Tuberculosis disproportionately affects people in low- and middle-income countries, with 98 percent of reported cases in LMICs. For the first time in a decade, deaths from tuberculosis are on the rise. The scope and intensity of the global tuberculosis epidemic is in large part fueled by inadequate and antiquated TB drugs, most of which were developed more than 50 years ago.
Treating Tuberculosis
Treatment for active tuberculosis usually consists of a cocktail of antibacterial medications taken over the course of six to twelve months. Many TB patients typically show signs of improvement in the first few weeks after starting treatment, so they may stop taking their medications early, but this can lead to drug-resistant TB, multidrug resistant and rifampicin-resistant TB (MDR/RR-TB), or extensively drug-resistant tuberculosis (XDR-TB)—what type it is depends on which drug or drugs a case is resistant to. Poor prescribing practices and difficulty accessing medications can lead to forms of drug-resistant TB, as well.




Treating drug-resistant TB is particularly challenging and can take 20 to 30 months to complete. And patients often experience drug side effects, including nausea and vision issues. Even then, these complex and expensive treatments aren’t very effective in the long term.
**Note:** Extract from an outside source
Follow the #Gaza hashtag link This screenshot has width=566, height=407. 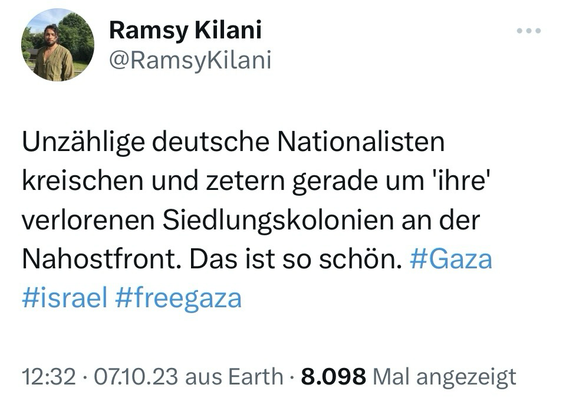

But researchers continue to seek new treatments that are shorter, more effective, and safer for patients. Recently, results from a TB Alliance clinical trial that treated 181 patients with highly-drug resistant TB in South Africa, Russia, Georgia, and Moldova, with two new drugs—bedaquiline (B) and pretomanid (Pa)—along with varying doses and durations of a third drug, linezolid (L), as part of a new treatment known as the BPaL, were encouraging and reported limited adverse side effects compared with traditional TB treatments. This month, another TB drug trial announced it has recruited patients from four continents.
EndTB, a partnership between Partners In Health (PIH), Doctors Without Borders, Interactive Research and Development, and UNITAID said that 750 patient volunteers from seven countries—Georgia, India, Kazakhstan, Lesotho, Pakistan, Peru, and South Africa—have enrolled in a phase 3 randomized controlled trial comparing five new treatment regimens for MDR-TB. They’ll include two of three new TB drugs—bedaquiline and delamanid—in combination with existing oral TB drugs.